What to do:
Where the string "agent" occurs in a line of the data below, that line should be copied.

[Stored items]

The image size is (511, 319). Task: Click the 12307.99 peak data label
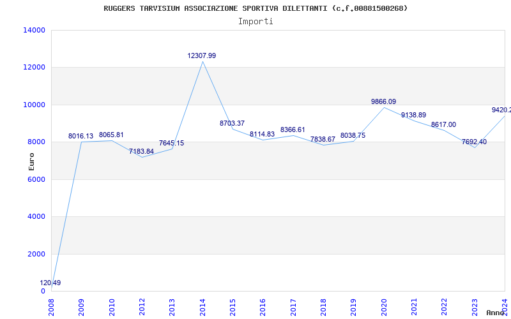coord(202,56)
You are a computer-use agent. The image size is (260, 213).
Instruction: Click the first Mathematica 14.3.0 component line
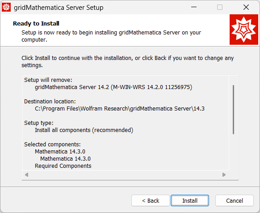[60, 152]
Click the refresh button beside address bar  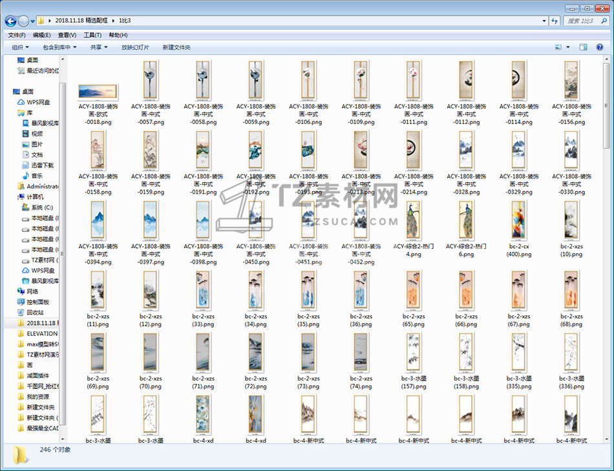pyautogui.click(x=555, y=21)
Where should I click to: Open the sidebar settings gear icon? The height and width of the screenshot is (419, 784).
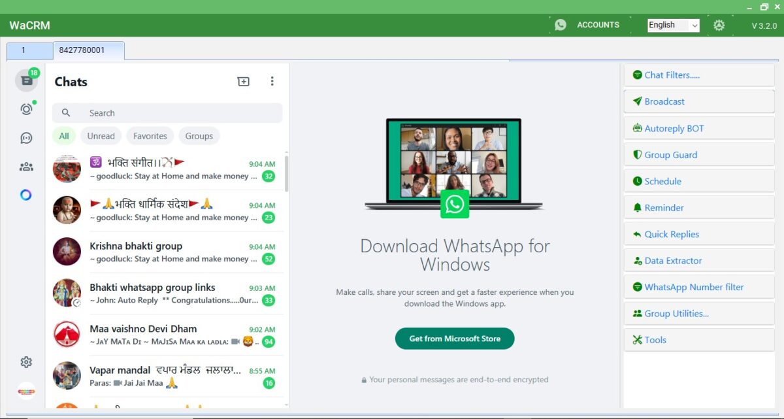26,362
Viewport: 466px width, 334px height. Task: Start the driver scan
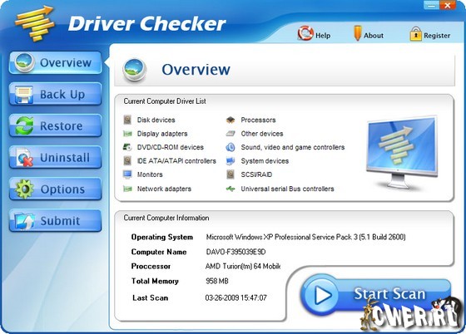(x=375, y=295)
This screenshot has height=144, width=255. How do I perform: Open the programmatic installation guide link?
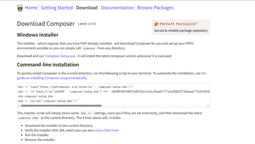[x=51, y=78]
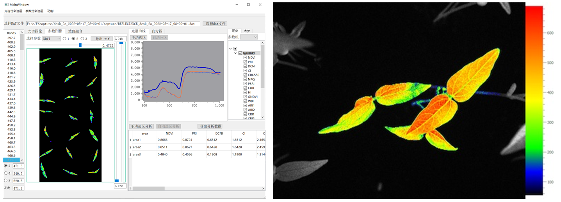Click the horizontal threshold slider handle

coord(80,45)
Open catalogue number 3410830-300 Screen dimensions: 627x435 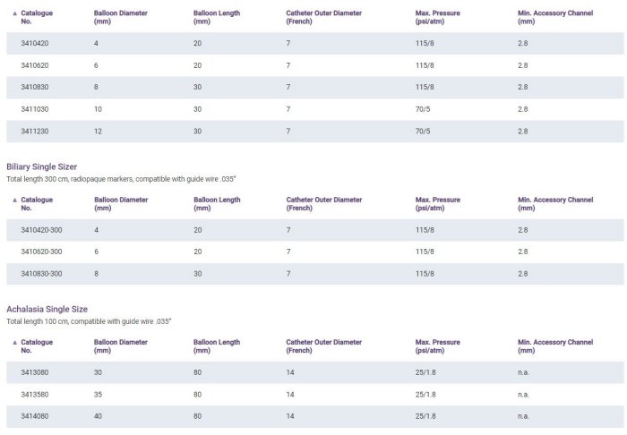click(41, 274)
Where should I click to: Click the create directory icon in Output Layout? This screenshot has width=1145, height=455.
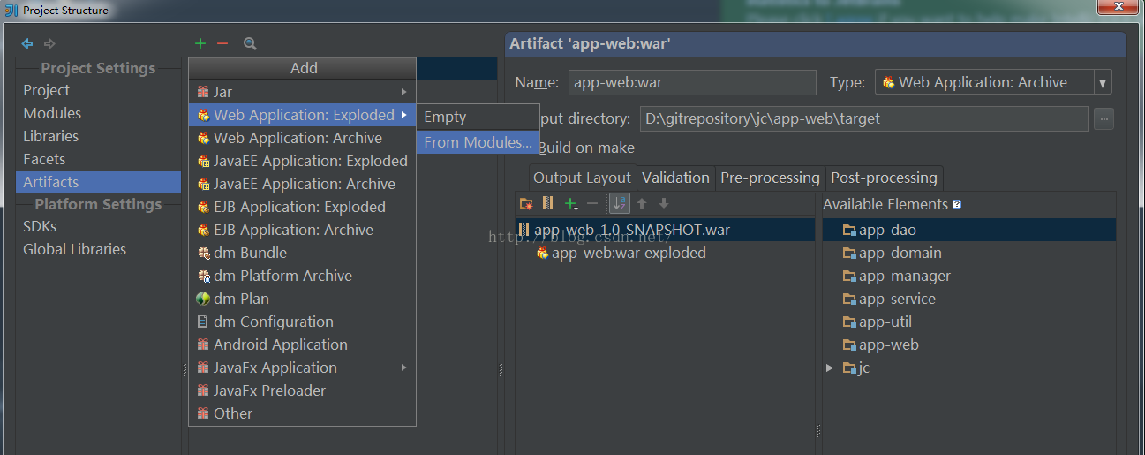point(526,204)
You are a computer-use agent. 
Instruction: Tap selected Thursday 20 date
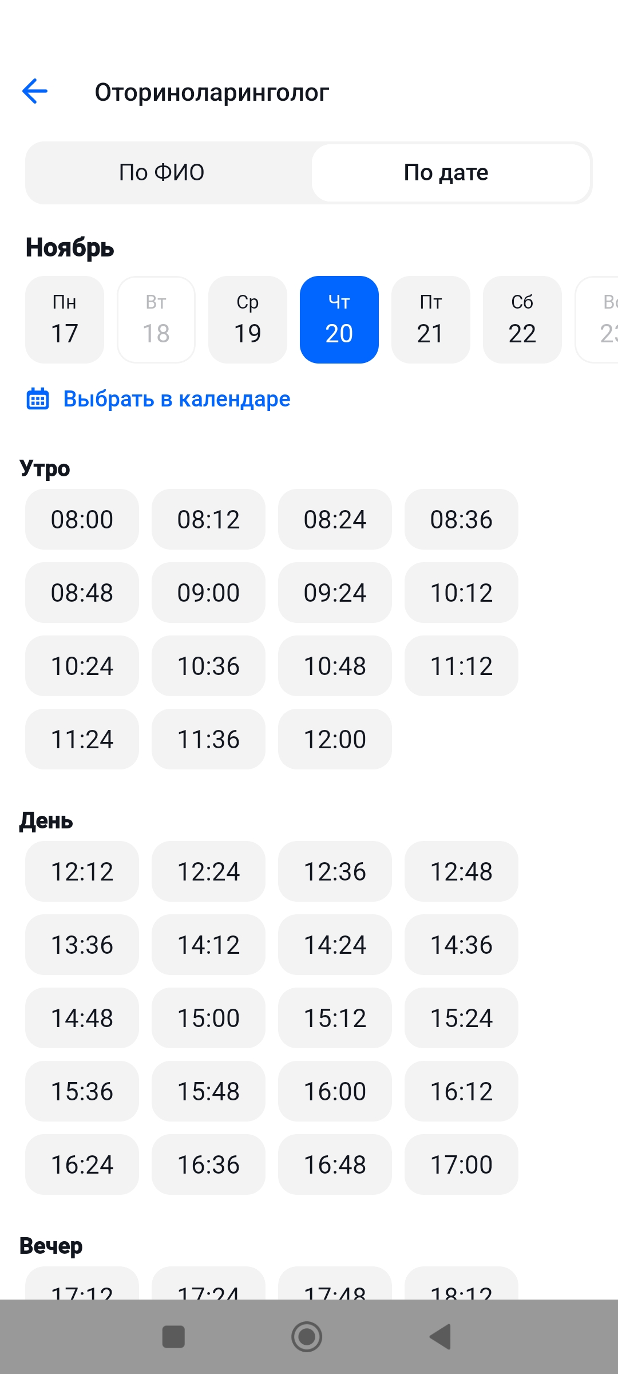tap(339, 319)

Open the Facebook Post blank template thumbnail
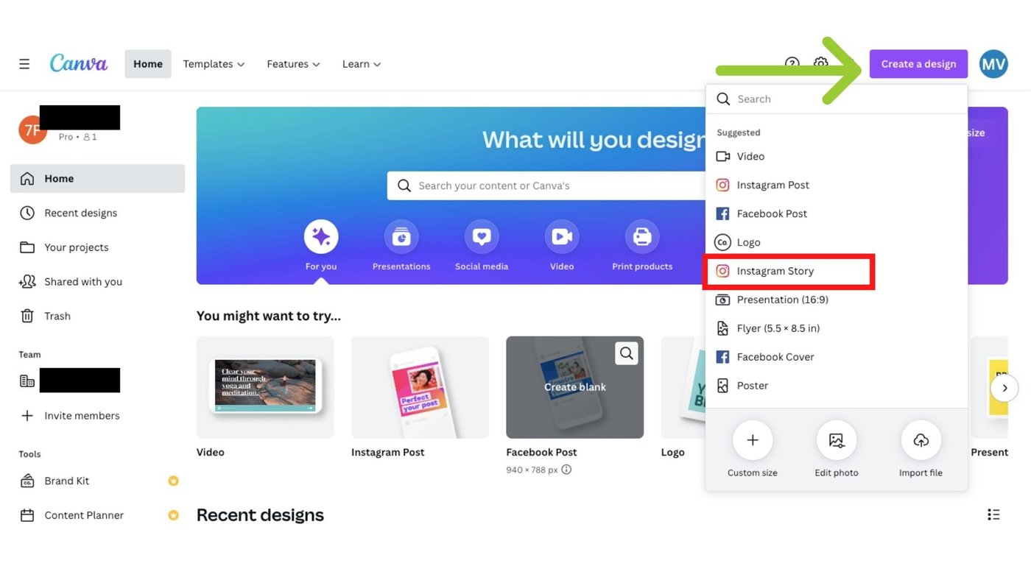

Task answer:
You are a computer-use agent. The image size is (260, 213).
You are a computer-use agent. 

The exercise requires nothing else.